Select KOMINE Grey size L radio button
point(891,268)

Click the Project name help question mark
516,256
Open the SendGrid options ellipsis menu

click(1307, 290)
# # #
> [ASSIGNED TASK] The listing above is to be transcribed exactly. Include every line.

> [EXPECTED ANSWER]
Select KOMINE Grey size L radio button
point(891,268)

Click the Project name help question mark
516,256
Open the SendGrid options ellipsis menu

click(1307, 290)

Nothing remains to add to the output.